The scheme, which is to cost the trust £80,000 a year, will take place on the 6,400-acre Killerton estate in Exeter.
It aims to see if vaccination can be a viable alternative to culling badgers, which spread TB to cattle.
The work, which starts in May, will see government experts catch the animals, inject them and then catalogue them.
Vaccination 'most effective'
The trust said vaccinating badgers was a "practical step forward" after recent field studies which showed it worked to reduce TB in the wild animals.
Almost 35,000 cattle were slaughtered last year as part of efforts to control bovine TB, which is a particular problem in areas including Wales and the South West of England.
Six months ago the government revealed plans to allow farmers to cull badgers as part of a series of "science-led" measures to deal with TB.
However, a bid to introduce a cull in Wales has been held up by legal action and the final go-ahead in England has also been delayed.

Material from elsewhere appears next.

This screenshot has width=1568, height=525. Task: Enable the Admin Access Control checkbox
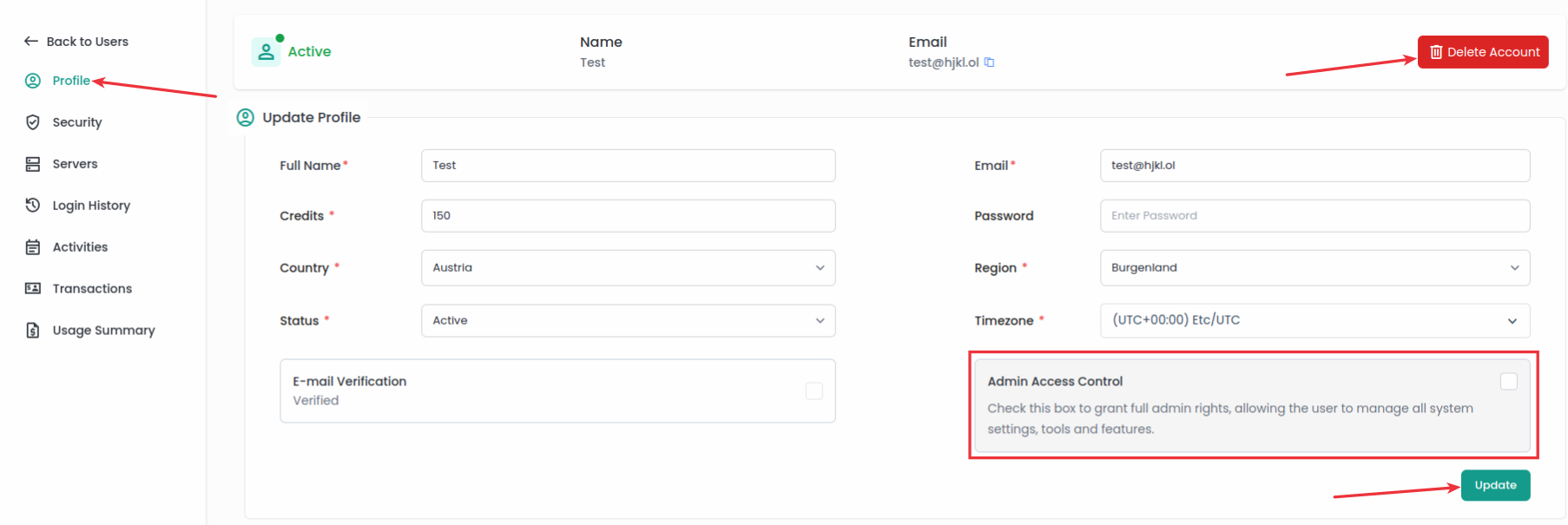[x=1508, y=382]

Eighteen tenant farmers will participate in the trust's programme. It will cover an area of almost 5,000 acres of farmland on the estate.

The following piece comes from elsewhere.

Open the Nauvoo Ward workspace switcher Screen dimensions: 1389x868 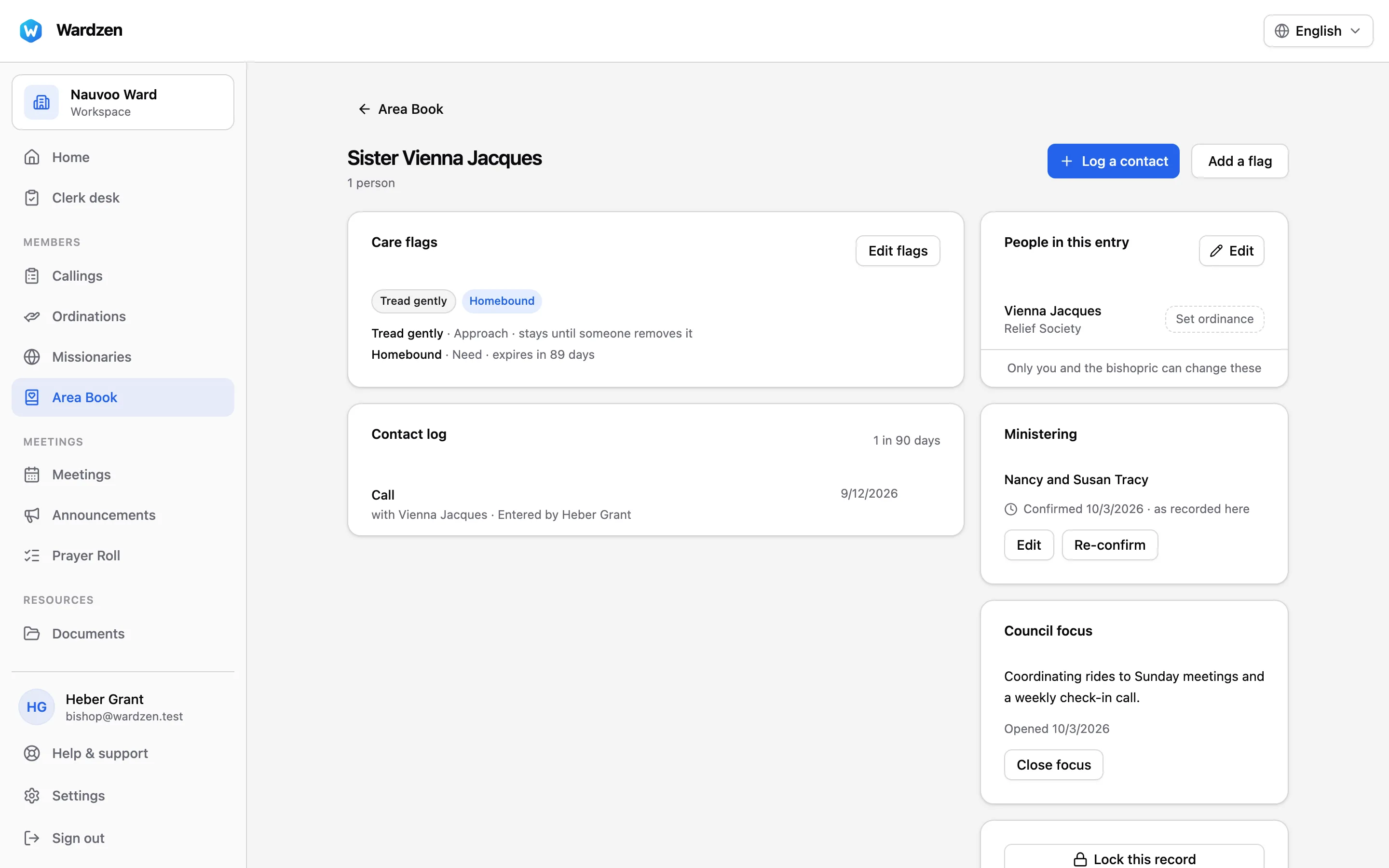click(x=123, y=102)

Staff from the Food and Environment Research Agency will catch, inject the mark caught animals to ensure they do not get re-injected.
Injecting the vaccine is currently the only way to administer it, although research and development of an oral vaccine which can be fed in bait to the animals is ongoing.
Mark Harold, director of the trust in the South West, said: "In many areas of the UK there are clearly practical problems in implementing an effective cull on badgers to reduce bovine TB in cattle.
"In these instances, vaccinations of badgers would appear to be the most effective ways of controlling the wildlife reservoir of the disease.
"This programme will show how badger vaccination can be deployed over a large area, and will pave the way for more widespread use of vaccination as an effective alternative to culling."